# My new tattoo for my 3-year old son *gaming-related*



## straymond (Jan 28, 2015)

So, the short story is that For a few weeks I had an idea for a tattoo in honor of my son, who is my everything.
All of a sudden my wife gave me a giftcertificate at the local tattoo-shop.
I wanted my son's name and birthdate, with something that would reflect a certain side of myself. This is the result. Let's see of you get all the references


----------



## asher (Jan 28, 2015)

That's fvcking awesome, dude!

Guessing about the first two letters, pretty sure I have the H right, but I can't place the T.


----------



## MFB (Jan 28, 2015)

T = Transformers, no clue about the E though

Also, birthdate = MGS codec frequency, yes?


----------



## mongey (Jan 28, 2015)

MFB said:


> T = Transformers, no clue about the E though
> 
> Also, birthdate = MGS codec frequency, yes?


 
Ah transformers. I was thinking it looked like the old tron logo but the blue and red were opposite. 

Yeah the e is driving me crazy. I know I have seen it a million times but can't place it.

OP- Cool tat


----------



## Steinmetzify (Jan 28, 2015)

I got Doom, Transformers, Ninja Turtles, God of War and The Umbrella Corporation. Nice tat dude.


----------



## ferret (Jan 28, 2015)

Still working on the H, got the rest. Nice choice!


----------



## MFB (Jan 28, 2015)

ferret said:


> Still working on the H, got the rest. Nice choice!



Spoiler:


Spoiler



Kingdom *H*earts


----------



## Dana (Jan 28, 2015)

dude, you could tattoo anything on yourself for your son and i would approve...
awesomeness in here.


----------



## Chokey Chicken (Jan 28, 2015)

I'm surprised how few people get what the "E" is from. That and the D were the first two to jump out at me. I knew them all aside from the H.


----------



## MFB (Jan 28, 2015)

Chokey Chicken said:


> I'm surprised how few people get what the "E" is from. That and the D were the first two to jump out at me. I knew them all aside from the H.
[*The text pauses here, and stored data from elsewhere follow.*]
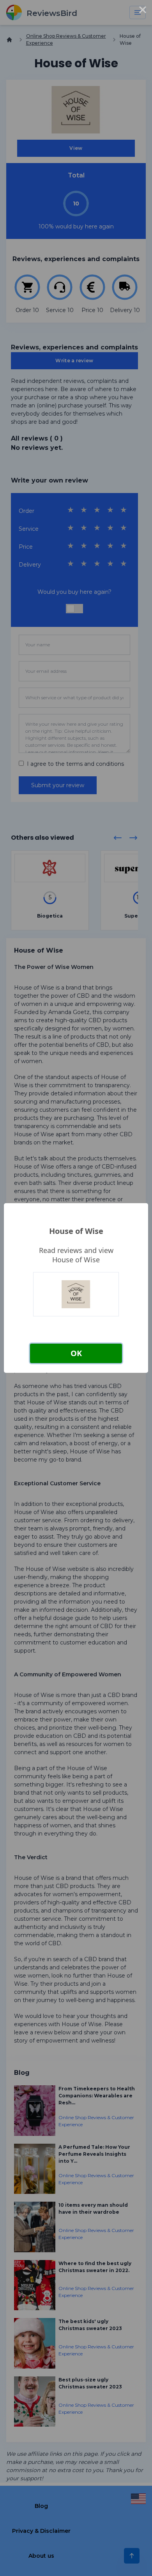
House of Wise (76, 1231)
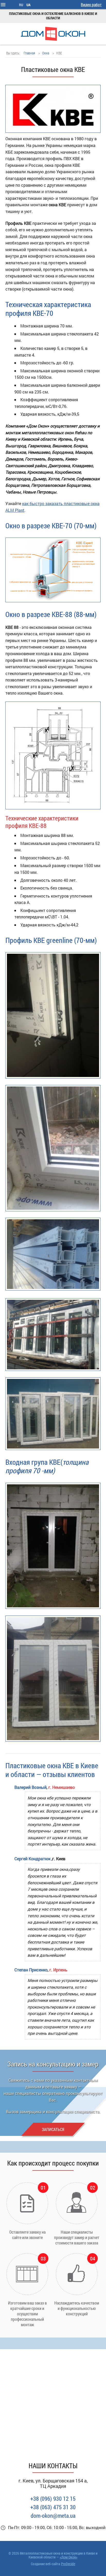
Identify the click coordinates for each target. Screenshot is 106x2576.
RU (21, 4)
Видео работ (91, 4)
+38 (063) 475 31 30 (53, 2507)
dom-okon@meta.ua (53, 2515)
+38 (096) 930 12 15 (53, 2498)
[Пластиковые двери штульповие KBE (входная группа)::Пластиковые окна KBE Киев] (53, 1546)
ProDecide (68, 2563)
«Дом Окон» (68, 2557)
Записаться (53, 2129)
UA (28, 4)
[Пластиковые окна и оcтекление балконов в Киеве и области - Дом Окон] (53, 34)
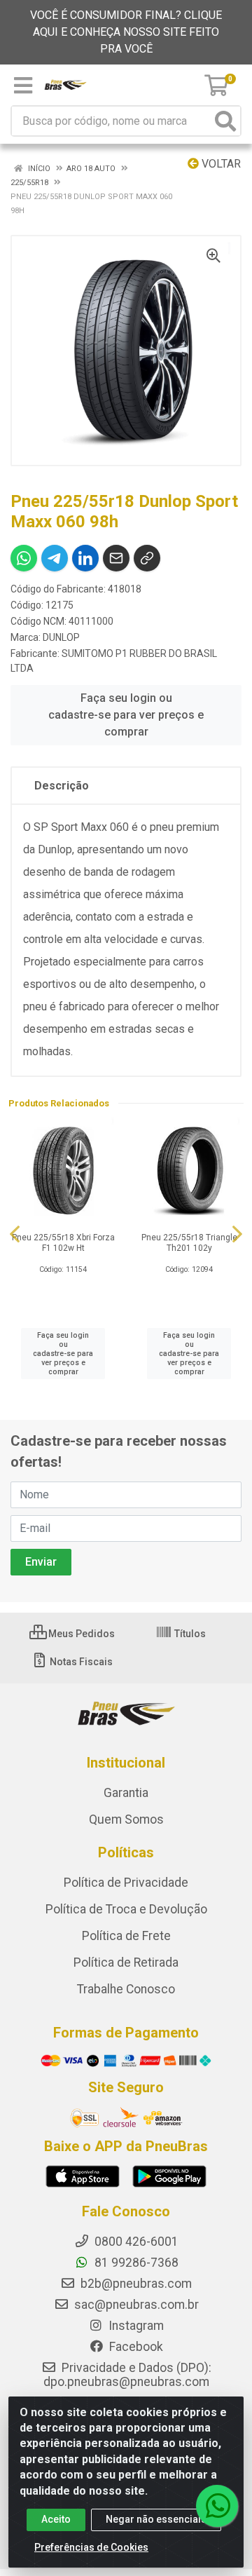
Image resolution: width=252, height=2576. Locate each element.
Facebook (134, 2347)
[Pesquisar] (225, 121)
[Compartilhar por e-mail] (116, 558)
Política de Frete (126, 1936)
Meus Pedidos (80, 1633)
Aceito (56, 2519)
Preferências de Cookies (91, 2547)
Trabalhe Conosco (126, 1989)
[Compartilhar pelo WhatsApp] (23, 558)
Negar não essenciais (156, 2519)
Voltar (220, 163)
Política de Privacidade (126, 1883)
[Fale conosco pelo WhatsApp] (217, 2506)
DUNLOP (61, 637)
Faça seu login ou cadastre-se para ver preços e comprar (126, 714)
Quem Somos (126, 1819)
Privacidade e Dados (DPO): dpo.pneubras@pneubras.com (127, 2375)
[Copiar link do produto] (147, 558)
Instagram (135, 2326)
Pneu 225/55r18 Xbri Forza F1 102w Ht (63, 1243)
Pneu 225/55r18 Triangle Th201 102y (189, 1243)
Decided to Google what I assumed it to be from, and I assumed correctly, but it's also a series I've only played one game from (despite how many there are) so I don't feel terrible about not recognizing it.


----------



## asher (Jan 28, 2015)

MFB said:


> Spoiler:
> 
> 
> Spoiler
> ...



Whoops. Thought it was something else with a very similar font, but not that letter in the game name

These all being correct letters did not occur to me


----------



## All_¥our_Bass (Jan 28, 2015)

D is for DOOM
Date is MGS codec


----------



## troyguitar (Jan 29, 2015)

I thought this thread was going to be about your 3 year old coming home from daycare with a new tattoo.


----------



## Michael T (Jan 29, 2015)

Dude that is killer.

I'm not one to copy peoples ink but I just might take this concept and roll with it.

Perfection man !!


----------



## straymond (Jan 29, 2015)

Thanks, guys! I'm really happy with it 

The letters are as follows;
Transformers
Kingdom Hearts
Mega man life-can
God of war omega
Doom
Umbrella Corp from resident evil
TuRtles
And indeed the metal gear solid codec which tells the birthdate of my son


----------



## asher (Jan 29, 2015)

Thought KH was Castlevania font, because derp 

I love the codec signal birthday!


----------



## straymond (Jan 30, 2015)

Thanks a lot, guys!
I hope some of the details will pop a bit after it heals


----------